Published: January 2012
Publisher: Farrar

View Slideshow Some of My Lives: A Scrapbook Memoir, by Rosamond Bernier, New York, Farrar, Straus and Giroux, 2011; 293 pages, .; Rosamond Bernier lecturing about Henry Moore at the Metropolitan Museum of Art, 1972.;

Rosamond Bernier first came to my attention in 1977, when I was about to set out on a lecture tour through the U.S. on behalf of the Alliance Française. Several friends urged me to prepare by attending one of Bernier’s famed art talks at the Metropolitan Museum in New York, where she appeared six or seven times a year for four decades, ending in 2008. I succeeded in getting a ticket—she was then at the peak of her career—and watched her perform with a mix of awe and amusement. I think her subject was the Renaissance. Dressed and coiffed as for a gala, the perky 60ish blonde moved about the stage with flamboyant assurance, gesturing with her graceful arms and hands exactly on cue toward the images on the screen, and with no text in sight. I detected a certain vagueness on dates, but her listeners were enthralled. Fans will surely enjoy Some of My Lives, her disjunctive but lively chronicle of a long, rich and adventurous life on two continents.

Bernier’s “life” at the Met started in 1971. Soon after, John Russell, art critic at the Sunday Times in London, followed her across the Atlantic and joined the New York Times. She and Russell tied the knot—Bernier for the third time—at Philip Johnson’s Glass House in 1975. Guests included Andy Warhol and the dealer Pierre Matisse as well as Aaron Copland, Virgil Thomson and Leonard Bernstein. Judging from the chapter “About John,” the couple lived happily ever after, accumulating honors such as their respective Légion d’honneur decorations. Russell died in 2008.

The fashion Bernier wore for her lectures had much to do with her earlier job at Vogue, as did her way of moving elegantly about the stage—probably learned from watching models at work. As for her fluency in French and matters of art, both were nurtured during her 22 years in Paris (1947-69). Indeed, she had several other lives before her apotheosis as a lecturer.

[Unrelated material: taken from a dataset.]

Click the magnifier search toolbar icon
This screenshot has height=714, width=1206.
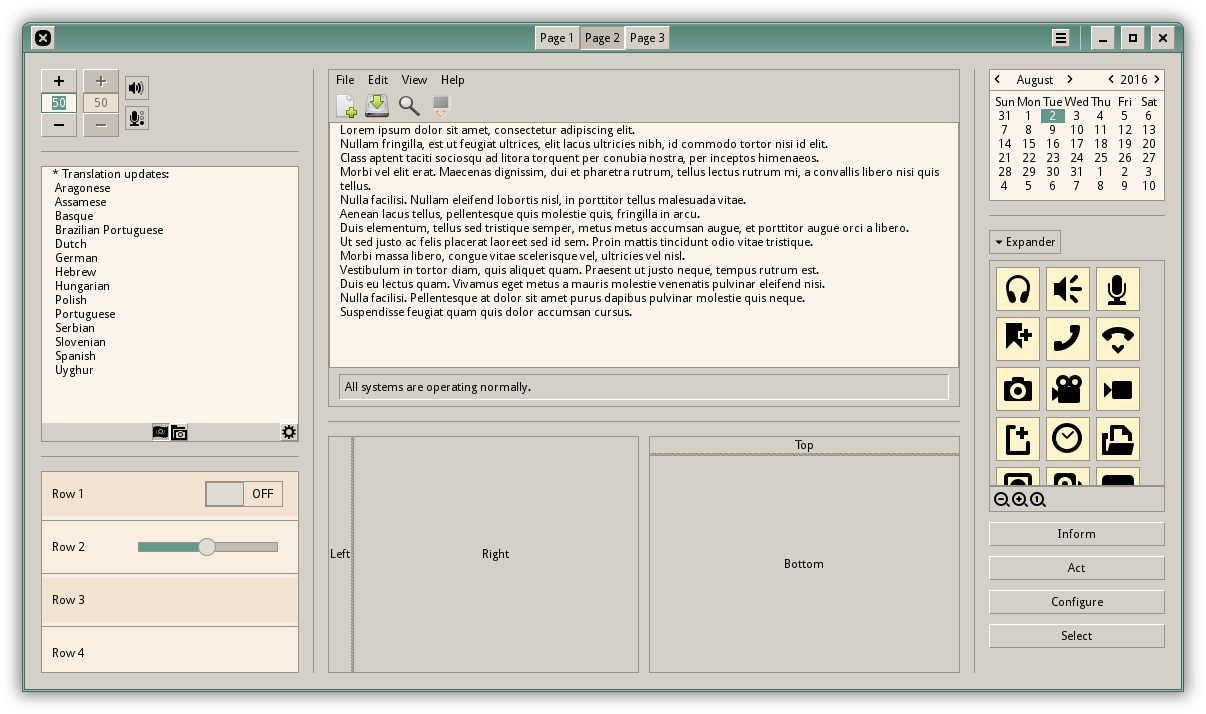tap(409, 106)
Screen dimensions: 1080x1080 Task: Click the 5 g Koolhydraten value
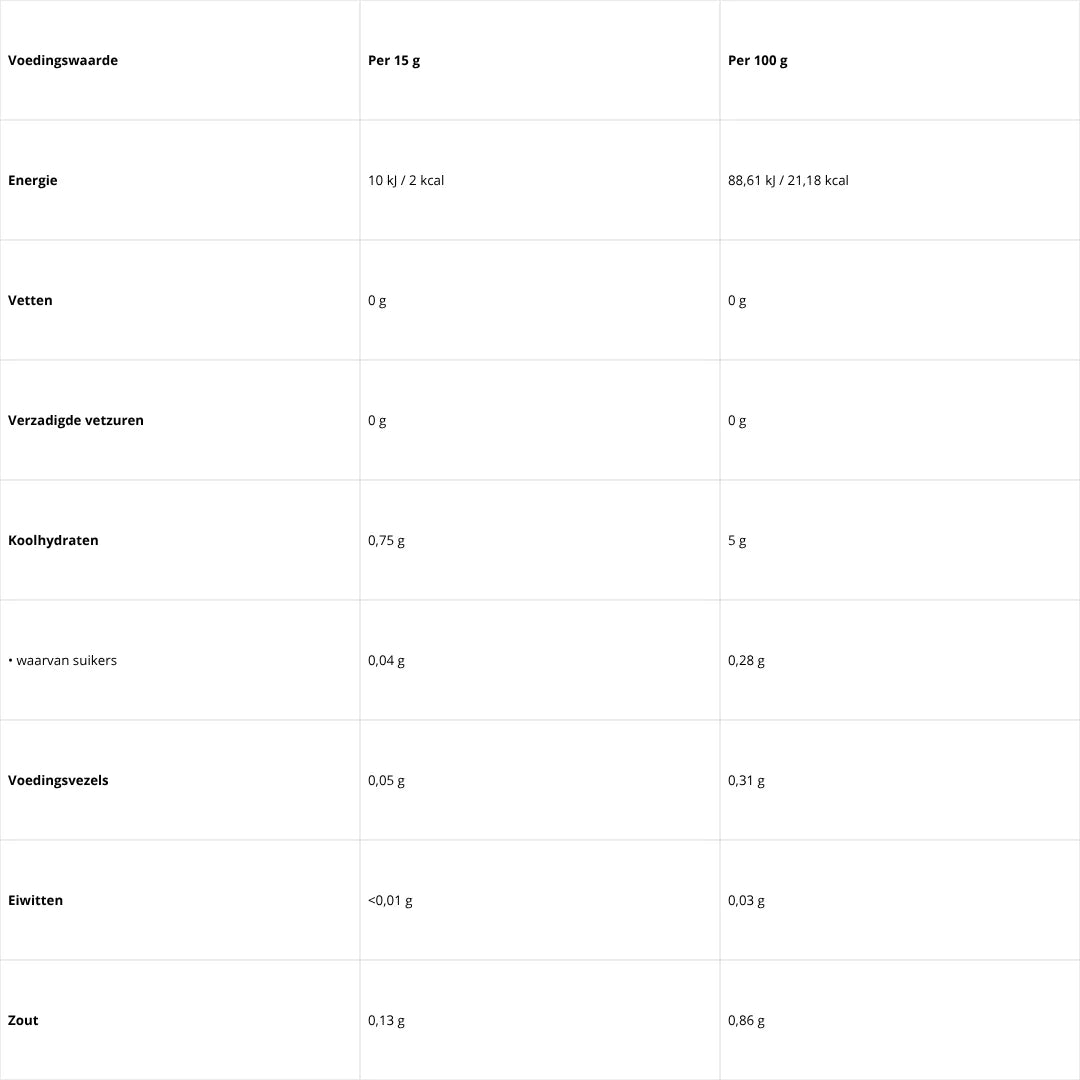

Bernier was born in 1916 in Philadelphia and spent her early years in a privileged milieu—her Jewish father, Samuel R. Rosenbaum, was a highly successful lawyer who headed the board of the Philadelphia Orchestra. Her English-born mother died when Rosamond was eight, and the girl, largely raised by a French-speaking governess, received part of her schooling in England. She played the harp and rode horseback. After attending Sarah Lawrence College for three years, she left without a degree to marry the wealthy land developer Lewis A. Riley, Jr., with whom she moved to Mexico. Her time there in the late ’30s and early ’40s is notable not only for the art celebrities the debutante-turned-wife met—including Frida Kahlo, Diego Rivera and his fellow muralists—but for her home menagerie and her adventures learning to pilot a plane. At a house the couple built in Acapulco, she played host to the young and wild novelist Malcolm Lowry and to the equally erratic Paul and Jane Bowles.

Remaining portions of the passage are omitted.